La sveglia che suona, sempre troppo presto. È come lo sparo dello start dato ai blocchi di partenza di una gara di velocità. Da quel momento in poi la parola d’ordine è una sola: correre. Mentre si fa colazione, magari in piedi, una tazza di caffè ed un biscotto trangugiato in fretta. Vestirsi alla velocità del mitico Superman. Affrontare la giungla del traffico. Quando si esce dal lavoro, poi, ricomincia la corsa: spesa-commissioni-famiglia-cena… il momento di posare la testa sul cuscino è il più ambito di tutta la giornata. E poi, l’indomani, ricominciare tutto da capo.
Se vi siete riconosciuti, siete in buona compagnia. Ma è un mal comune che non regala il mezzo gaudio, vero?
In un giorno ci sono la bellezza di 86400 secondi. Che poi sono anche 1440 minuti. Che infine sono 24 ore. La maggior parte di esse è vissuta da molte persone con una fastidiosa sensazione di affanno: si corre per non perdere tempo, ma lui – infingardo – non si lascia racimolare come un piccolo bagaglio di scorta. Continua a scorrere beffardo, simile ad acqua che si rifiuta di farsi stringere tra le dita.
La bellezza di 86400 secondi.
Ne basta una manciata di questi, circa una ventina, spesa in un abbraccio, per far scendere drasticamente i livelli di stress. Ne è sufficiente un’altra manciata per prendere in mano il telefono e farci vicini a qualcuno a cui teniamo. Un’altra ancora, e possiamo soffermarci ad osservare la luna piena, un tramonto color amaranto, il sorriso del nostro vicino mentre legge un libro in metropolitana.
Ma queste sono sciocchezze! Chi vuoi che abbia tempo per osservare il cielo, la forma delle nuvole, quei due anziani che passeggiano sorreggendosi l’uno all’altra? Ci sono cose più importanti!

• **Dati estratti**

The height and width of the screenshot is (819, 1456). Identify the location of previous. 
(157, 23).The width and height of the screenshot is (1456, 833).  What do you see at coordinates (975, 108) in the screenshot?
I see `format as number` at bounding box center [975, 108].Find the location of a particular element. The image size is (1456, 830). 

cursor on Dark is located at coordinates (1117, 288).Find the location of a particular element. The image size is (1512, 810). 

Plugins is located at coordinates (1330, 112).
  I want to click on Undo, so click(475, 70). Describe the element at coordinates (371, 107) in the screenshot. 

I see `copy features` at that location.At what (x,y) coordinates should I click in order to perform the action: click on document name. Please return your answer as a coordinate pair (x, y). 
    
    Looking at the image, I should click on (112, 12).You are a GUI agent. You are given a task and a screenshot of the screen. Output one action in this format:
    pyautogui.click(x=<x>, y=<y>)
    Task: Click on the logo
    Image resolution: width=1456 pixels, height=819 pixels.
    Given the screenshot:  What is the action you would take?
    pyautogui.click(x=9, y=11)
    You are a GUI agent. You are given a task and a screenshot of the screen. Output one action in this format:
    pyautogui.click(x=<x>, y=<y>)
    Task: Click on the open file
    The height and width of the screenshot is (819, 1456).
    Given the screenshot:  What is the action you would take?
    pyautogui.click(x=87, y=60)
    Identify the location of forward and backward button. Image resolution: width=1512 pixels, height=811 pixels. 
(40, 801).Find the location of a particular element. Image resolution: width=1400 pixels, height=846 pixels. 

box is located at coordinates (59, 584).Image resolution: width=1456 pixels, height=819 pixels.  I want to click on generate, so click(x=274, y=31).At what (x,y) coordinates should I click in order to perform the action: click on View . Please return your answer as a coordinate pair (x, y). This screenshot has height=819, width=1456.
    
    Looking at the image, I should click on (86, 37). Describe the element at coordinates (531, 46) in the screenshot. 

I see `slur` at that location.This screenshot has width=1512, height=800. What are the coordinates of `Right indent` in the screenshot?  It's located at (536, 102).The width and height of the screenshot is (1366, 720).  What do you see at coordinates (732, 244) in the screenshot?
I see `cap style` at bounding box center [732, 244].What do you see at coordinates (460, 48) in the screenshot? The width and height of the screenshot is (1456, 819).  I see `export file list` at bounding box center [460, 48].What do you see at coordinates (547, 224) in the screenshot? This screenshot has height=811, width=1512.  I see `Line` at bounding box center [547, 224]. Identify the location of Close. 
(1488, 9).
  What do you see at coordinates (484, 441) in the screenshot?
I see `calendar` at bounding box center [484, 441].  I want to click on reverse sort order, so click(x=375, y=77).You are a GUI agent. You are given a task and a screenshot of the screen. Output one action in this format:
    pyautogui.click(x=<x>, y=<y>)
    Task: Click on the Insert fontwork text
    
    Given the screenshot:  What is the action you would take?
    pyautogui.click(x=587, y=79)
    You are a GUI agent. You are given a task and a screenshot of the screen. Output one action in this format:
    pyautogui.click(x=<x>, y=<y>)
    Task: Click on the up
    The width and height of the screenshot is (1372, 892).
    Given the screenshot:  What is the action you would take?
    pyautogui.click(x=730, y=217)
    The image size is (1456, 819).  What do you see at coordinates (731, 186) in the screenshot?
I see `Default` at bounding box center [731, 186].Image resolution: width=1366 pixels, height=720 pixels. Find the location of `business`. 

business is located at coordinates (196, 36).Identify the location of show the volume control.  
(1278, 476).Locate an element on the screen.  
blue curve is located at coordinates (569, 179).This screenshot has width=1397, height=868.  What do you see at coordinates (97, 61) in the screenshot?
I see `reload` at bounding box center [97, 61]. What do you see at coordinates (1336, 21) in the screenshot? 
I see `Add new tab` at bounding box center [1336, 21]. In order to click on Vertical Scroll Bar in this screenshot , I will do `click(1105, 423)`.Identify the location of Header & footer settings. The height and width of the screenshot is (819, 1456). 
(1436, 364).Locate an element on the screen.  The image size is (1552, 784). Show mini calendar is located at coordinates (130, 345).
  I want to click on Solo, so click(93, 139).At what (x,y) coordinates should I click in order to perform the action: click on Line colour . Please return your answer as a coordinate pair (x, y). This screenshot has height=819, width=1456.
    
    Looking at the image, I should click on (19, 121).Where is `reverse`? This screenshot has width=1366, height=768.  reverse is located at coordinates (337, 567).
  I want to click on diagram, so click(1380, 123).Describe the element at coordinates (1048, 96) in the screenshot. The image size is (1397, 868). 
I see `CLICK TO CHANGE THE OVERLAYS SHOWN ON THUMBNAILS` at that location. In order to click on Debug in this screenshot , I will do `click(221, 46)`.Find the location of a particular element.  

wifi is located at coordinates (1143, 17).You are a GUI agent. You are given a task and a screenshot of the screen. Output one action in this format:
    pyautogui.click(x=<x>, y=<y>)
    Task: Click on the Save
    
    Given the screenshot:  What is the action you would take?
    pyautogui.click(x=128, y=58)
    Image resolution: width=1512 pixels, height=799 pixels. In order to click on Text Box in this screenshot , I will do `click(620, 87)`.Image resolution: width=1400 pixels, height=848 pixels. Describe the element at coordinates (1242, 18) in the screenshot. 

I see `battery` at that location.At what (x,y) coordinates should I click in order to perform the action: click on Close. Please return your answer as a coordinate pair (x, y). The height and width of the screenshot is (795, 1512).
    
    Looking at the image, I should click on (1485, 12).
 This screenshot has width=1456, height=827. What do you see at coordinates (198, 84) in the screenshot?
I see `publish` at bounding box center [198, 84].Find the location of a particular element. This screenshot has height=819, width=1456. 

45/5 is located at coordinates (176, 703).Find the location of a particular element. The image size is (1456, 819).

• **Cosa fare**
1) Trascrivi senza modifiche il brano sulla fretta quotidiana da "In un giorno" a "libro in metropolitana.".
2) Elenca tutte le unità di misura con cui il brano sulla fretta quotidiana indica la durata di un giorno, ciascuna con la sua cifra.

• **Risposte**
1)
In un giorno ci sono la bellezza di 86400 secondi. Che poi sono anche 1440 minuti. Che infine sono 24 ore. La maggior parte di esse è vissuta da molte persone con una fastidiosa sensazione di affanno: si corre per non perdere tempo, ma lui – infingardo – non si lascia racimolare come un piccolo bagaglio di scorta. Continua a scorrere beffardo, simile ad acqua che si rifiuta di farsi stringere tra le dita.
La bellezza di 86400 secondi.
Ne basta una manciata di questi, circa una ventina, spesa in un abbraccio, per far scendere drasticamente i livelli di stress. Ne è sufficiente un’altra manciata per prendere in mano il telefono e farci vicini a qualcuno a cui teniamo. Un’altra ancora, e possiamo soffermarci ad osservare la luna piena, un tramonto color amaranto, il sorriso del nostro vicino mentre legge un libro in metropolitana.

2)
86400 secondi
1440 minuti
24 ore